> Task: From the line containing "The height and width of the screenshot is (738, 1548)." down to the last line of the material, output each line exactly as it appears, excluding pictures.
*** Opening Provided records ***
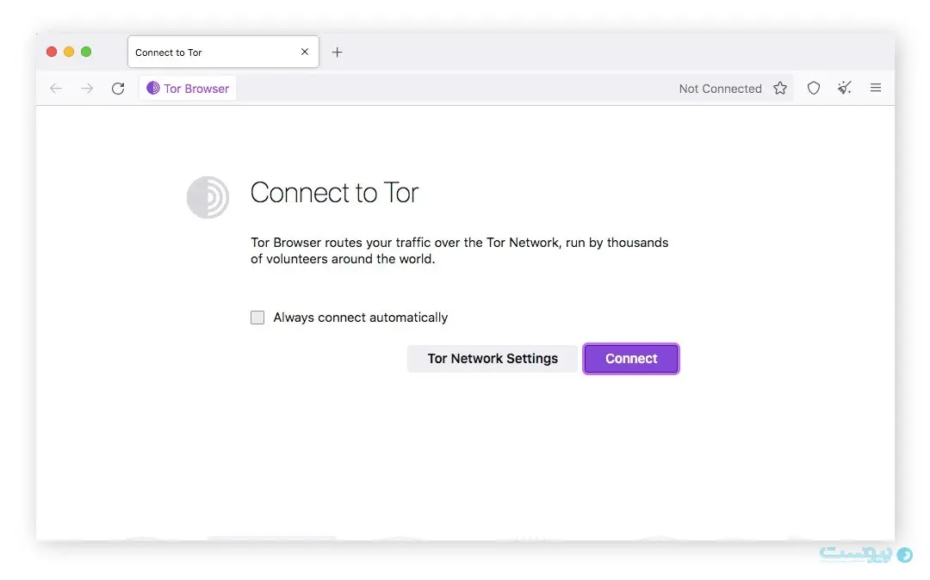Click the forward navigation arrow
The height and width of the screenshot is (580, 930).
[87, 89]
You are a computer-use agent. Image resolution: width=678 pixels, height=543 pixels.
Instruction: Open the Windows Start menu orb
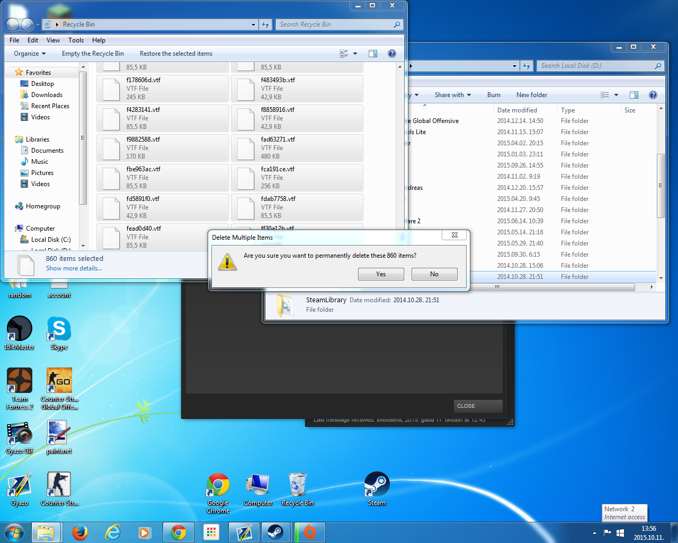pos(14,532)
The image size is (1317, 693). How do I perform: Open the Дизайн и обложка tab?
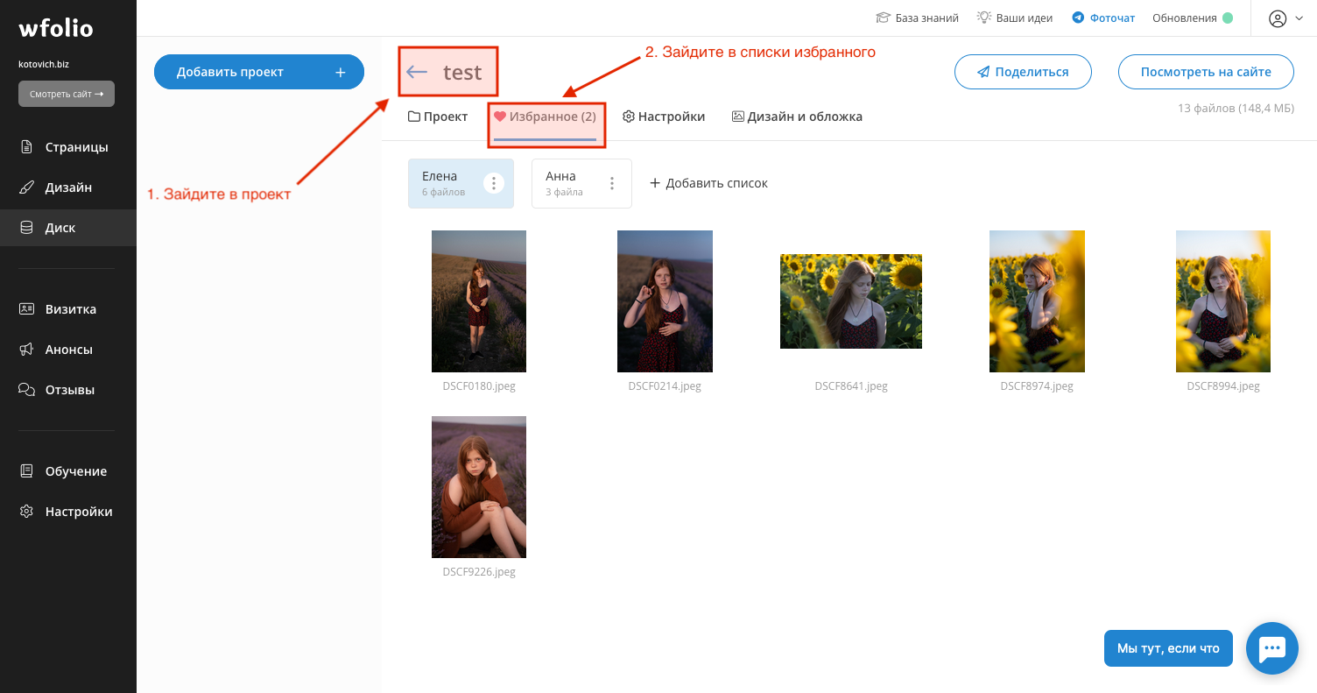[797, 116]
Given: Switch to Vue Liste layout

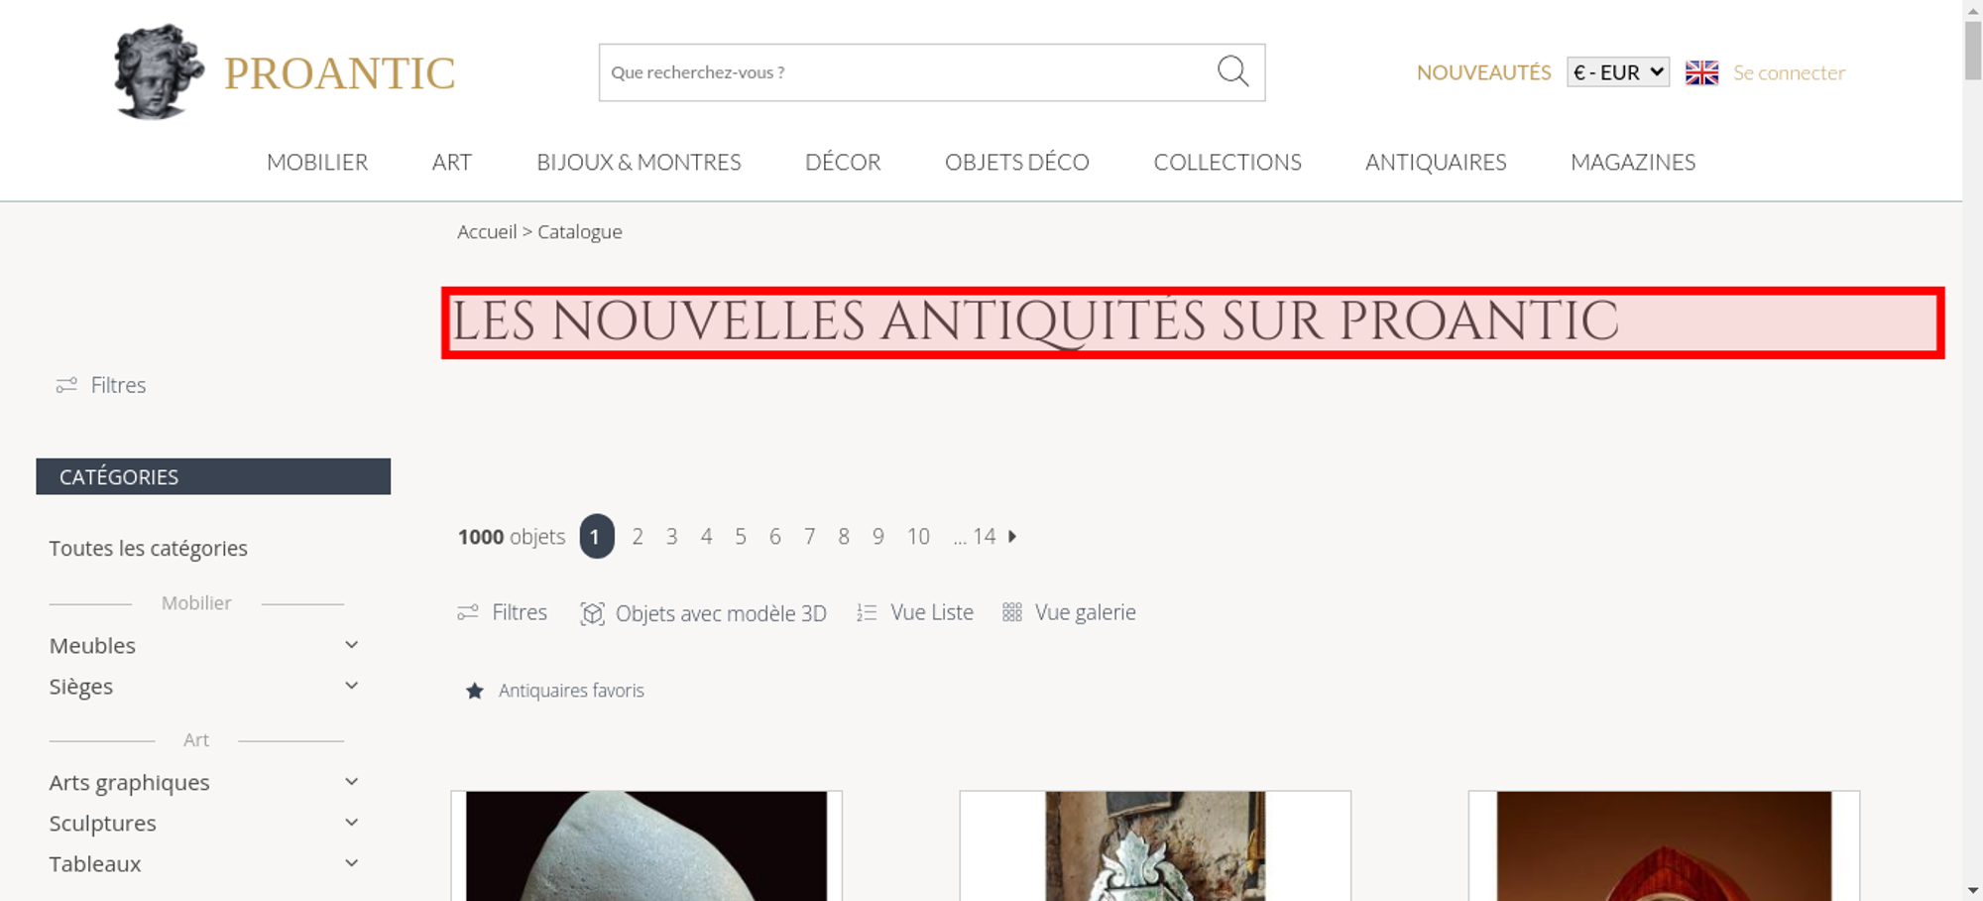Looking at the screenshot, I should [x=915, y=612].
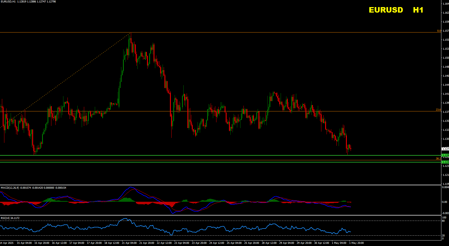The width and height of the screenshot is (449, 246).
Task: Click the RSI(14) indicator label
Action: pyautogui.click(x=6, y=218)
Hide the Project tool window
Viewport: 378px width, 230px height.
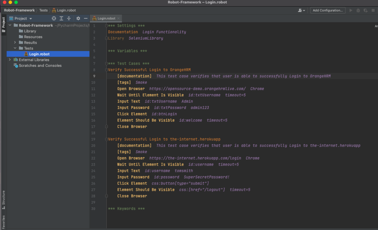tap(85, 18)
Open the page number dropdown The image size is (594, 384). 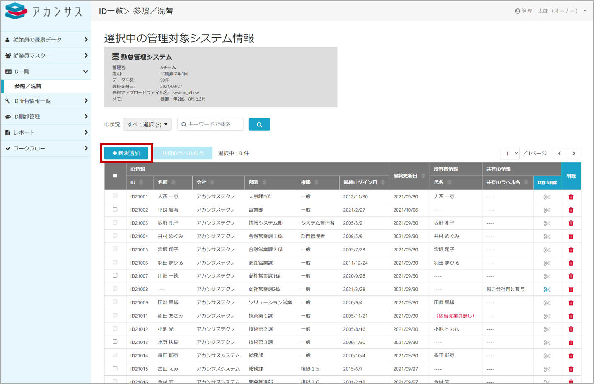coord(510,153)
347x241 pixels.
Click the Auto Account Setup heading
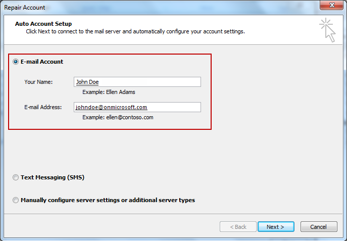pos(43,24)
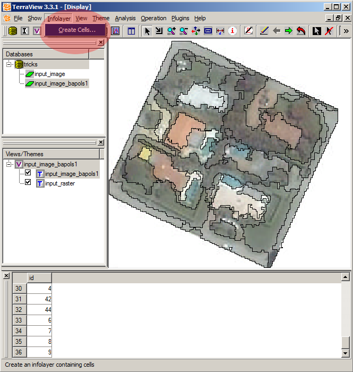Viewport: 353px width, 372px height.
Task: Click the id column header
Action: [x=39, y=278]
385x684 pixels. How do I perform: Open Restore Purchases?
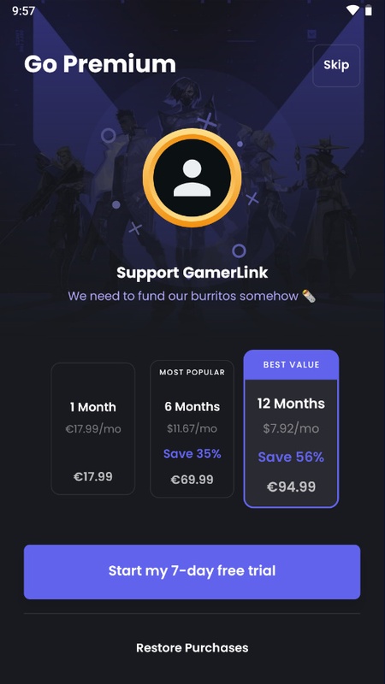coord(192,648)
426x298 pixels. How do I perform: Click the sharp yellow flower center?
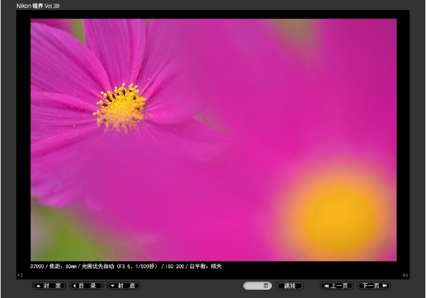[x=120, y=108]
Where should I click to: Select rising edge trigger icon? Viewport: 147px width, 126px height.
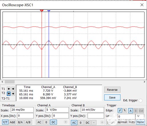[x=120, y=111]
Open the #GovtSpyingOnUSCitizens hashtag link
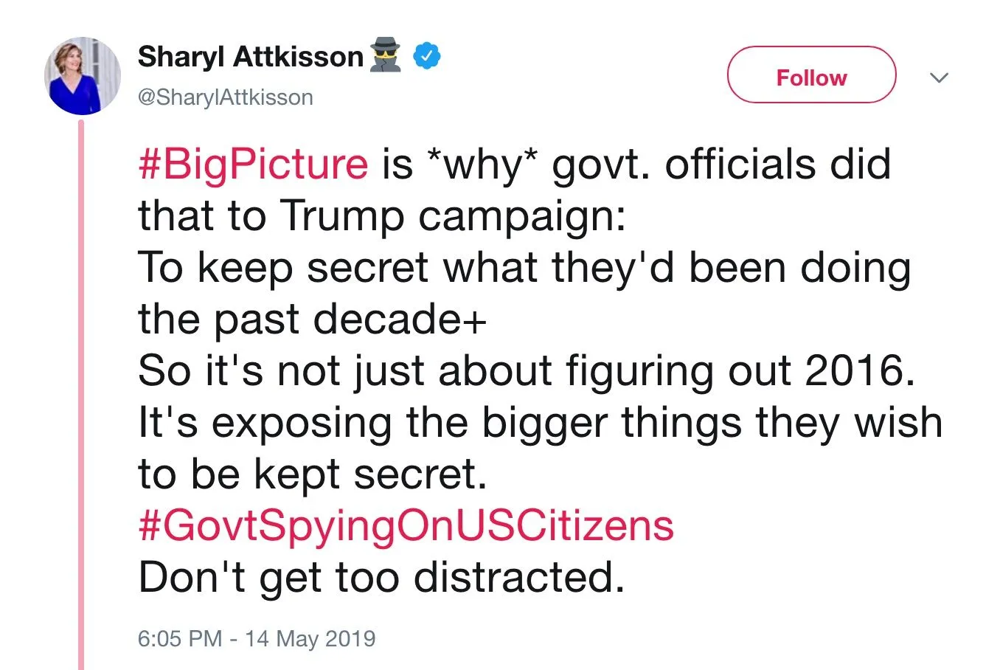Image resolution: width=1000 pixels, height=670 pixels. coord(406,525)
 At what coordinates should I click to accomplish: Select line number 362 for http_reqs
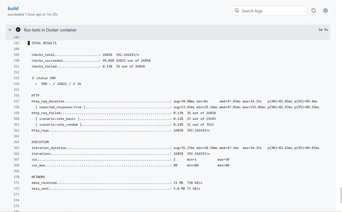coord(16,131)
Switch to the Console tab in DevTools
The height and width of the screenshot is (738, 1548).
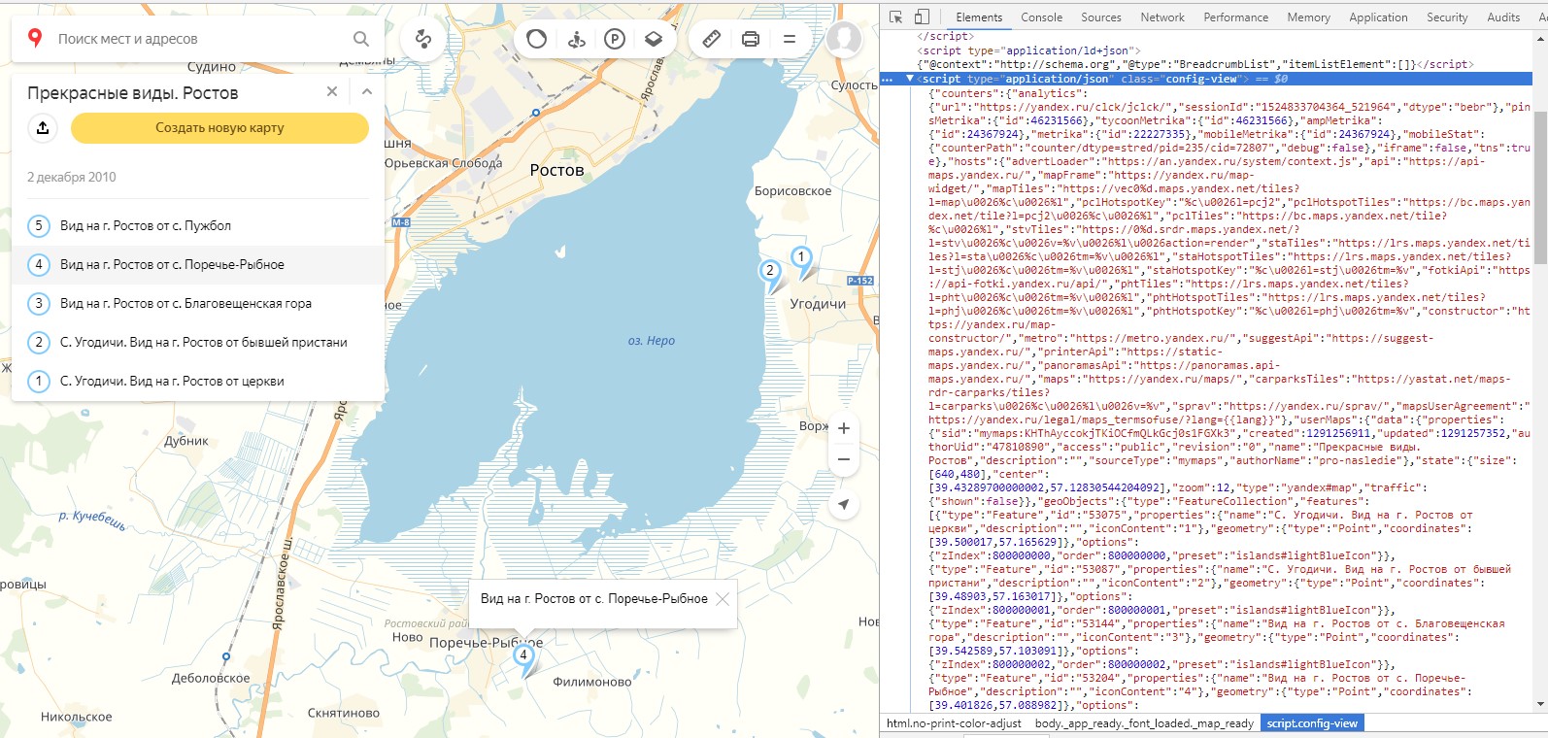[1041, 17]
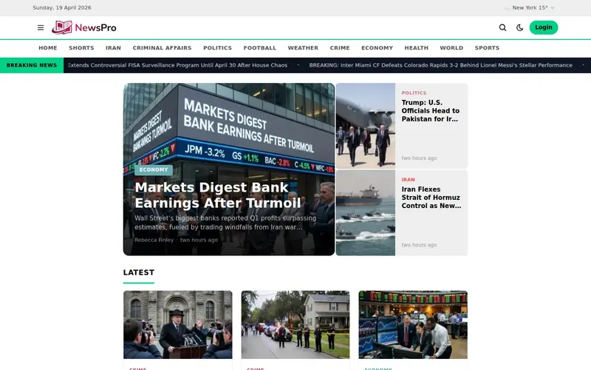Viewport: 591px width, 370px height.
Task: Click the weather cloud icon
Action: 507,7
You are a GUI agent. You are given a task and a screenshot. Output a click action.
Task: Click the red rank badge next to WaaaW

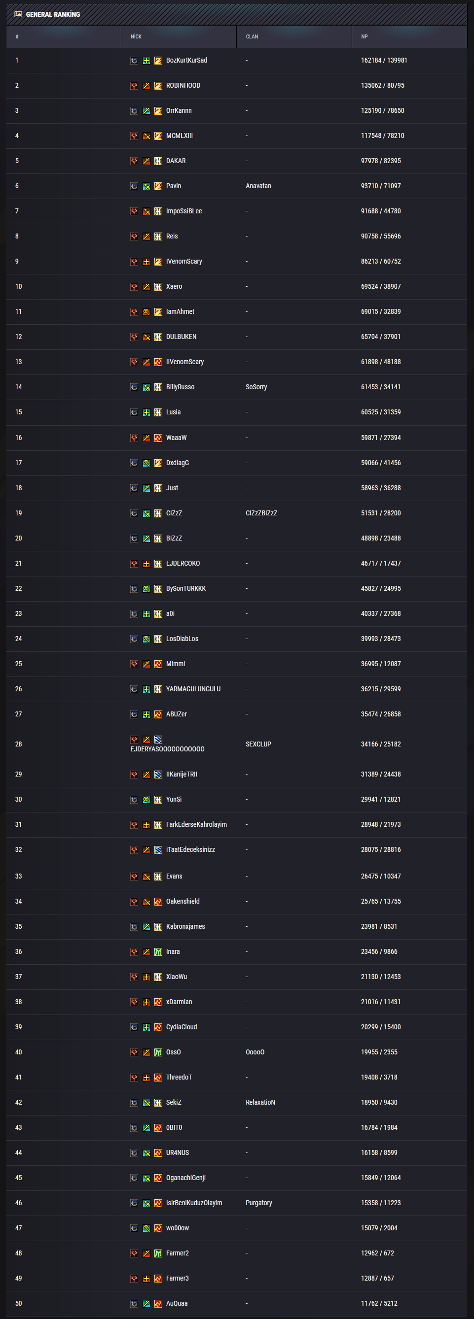158,438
*** Closing Provided records ***
> Exercise response:
The height and width of the screenshot is (738, 1548).
[1041, 17]
Viewport: 591px width, 370px height.
Task: Click the weather cloud icon
Action: 507,7
You are a GUI agent. You are given a task and a screenshot. Output a click action.
Task: Click the red rank badge next to WaaaW

158,438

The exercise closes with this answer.